For the seemingly unconsequential things, I remember, when I was still a teenager, how she yelled at me because I was wearing sweatpants in summer. Not scold, yell. The reason I was wearing sweatpants was because I felt that the sun was going to burn my legs if I didn't. I don't remember what they were saying, just that I was crying and not understanding why they were yelling at me for something so small.
Another time was when I was still sleeping in my mom's room with her. It was the middle of the night, and I was crying for a reason I don't remember, but I knew that I had to get some fresh air and calm myself down, so I sat on the couch to read a comic on my phone. Minutes later, just when I calmed down and stopped crying, she comes out of her room and she picks a fight with me. I tell her that I'm not even bothering her, multiple times. At first, the argument was hushed, but we raised our voices and eventually, my stepdad comes out of my room. There was a lot of yelling, and I ended up crying in frustration
damn, that whole situation sounds messed up 😔. it's seriously rough when personal space isn't respected, especially by family. maybe next time, try writing down how you feel and share it with your mom when things are chill?, like a letter or something? sometimes seeing words on paper makes them realize how serious it is, without all the yelling. glad your stepdad is somewhat on board; he might help bridge the gap if he sees both sides 💪. stay strong dude! having your own space isn’t too much to ask for! 🛏️🔒
man, this situation sounds pretty heavy; i can't help but notice the power imbalance at play here. it's tough when parents use "my house, my rules" to dismiss your needs; maybe having an objective third party like a family therapist could help mediate these tensions? sometimes it's less about privacy and more about respect and validation, right? hope you can find some peace in this tricky dynamic.
Man, this sounds like a stressful situation for sure!

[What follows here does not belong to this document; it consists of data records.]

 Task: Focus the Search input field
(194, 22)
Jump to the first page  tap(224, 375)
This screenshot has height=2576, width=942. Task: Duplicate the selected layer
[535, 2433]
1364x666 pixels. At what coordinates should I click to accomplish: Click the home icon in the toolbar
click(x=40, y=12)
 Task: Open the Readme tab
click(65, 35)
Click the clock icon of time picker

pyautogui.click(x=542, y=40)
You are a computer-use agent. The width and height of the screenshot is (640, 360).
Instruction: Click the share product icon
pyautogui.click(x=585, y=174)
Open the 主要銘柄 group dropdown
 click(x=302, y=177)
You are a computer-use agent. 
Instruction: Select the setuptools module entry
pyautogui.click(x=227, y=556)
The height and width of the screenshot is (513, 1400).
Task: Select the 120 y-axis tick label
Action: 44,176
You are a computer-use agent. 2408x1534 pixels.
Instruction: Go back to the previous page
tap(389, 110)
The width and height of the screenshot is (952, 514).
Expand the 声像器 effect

It seems like there might be some deeper issues at play here; my gut tells me your mom might be struggling with something personal, and it spills over into not respecting your space. While it's tough, maybe channeling that energy into calmly expressing your emotions when things aren't heated might help next time? I've found that sometimes taking a step back to cool off can also give new perspectives on what might really be going down. Plus, having your stepdad somewhat in your corner is a positive sign! maybe he can mediate more in the future. Stay strong; it’s gotta get better from here!
man, that sounds like such a frustrating situation; it's tough when personal boundaries aren't respected, especially by family. i'm glad your stepdad seems to have your back and understands the need for privacy. maybe it's less about selfishness and more about asserting yourself in a household where it feels like you're not being heard. sometimes parents just don't realize how important it is to let go of control a bit as you grow; perhaps this is part of her struggle too. try finding some time that’s calm and see if there's a way to chat about why having your space matters so much! might help both sides get on the same wavelength sooner 💪
Yeah, it seems like the dynamics in your house are pretty toxic, and maybe it's time to set some firm boundaries, even if that means having some tough conversations or setting consequences when they're not respected.